Es necesario que se comprenda que a medida de que la capacidad de curación de enfermedades antes incurables se hace mayor, es importante que nos convenzamos de que el poder de la medicina no es absoluto y debemos poner límites a las alternativas existentes, reconociendo el poder invencible de la naturaleza y utilizando estos nuevos recursos en forma racional.
Otro grave problema que genera actitudes polarizadas en el manejo de pacientes terminales, son las actitudes médicas marcadas con frecuencia por mecanismos de defensa, que aunque inconscientes, son reales en el momento de tomar decisiones sobre un paciente.

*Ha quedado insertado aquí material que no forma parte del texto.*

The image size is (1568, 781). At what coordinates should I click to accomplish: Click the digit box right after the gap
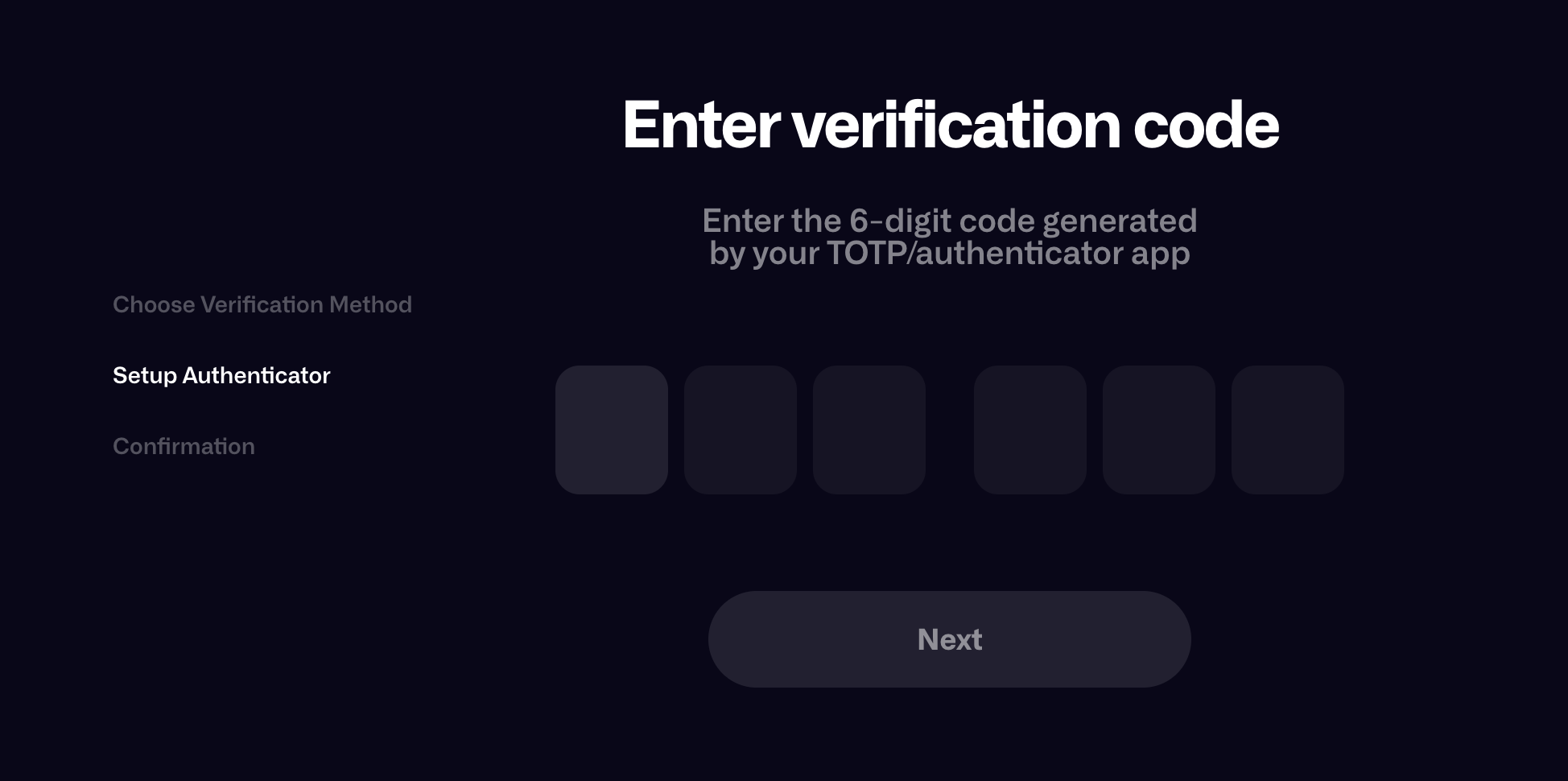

Los médicos, como cualquier ser humano, presentan conflictos existenciales, que ante situaciones límite pueden hacer evidente su falta de resolución. La muerte y el sufrimiento, provocan en cualquier persona sentimientos encontrados. El médico, no solamente puede encontrarse afectado por la realidad del dolor y la muerte, sino que al no haber resuelto su propio conflicto, y tratando de sobreponerse a su miedo, reacciona, en vez de razonar, con actitudes de superioridad, como en el caso del ensañamiento, o de evasión y huída, como en el de abandono del paciente.
La actitud es evidente en el paso de la visita médica y el dictado de las indicaciones, entre las frases “se hará todo lo que se pueda...” y el “no tiene caso hacer nada...” se encuentran encubiertos temores ocultos que buscan liberar angustia.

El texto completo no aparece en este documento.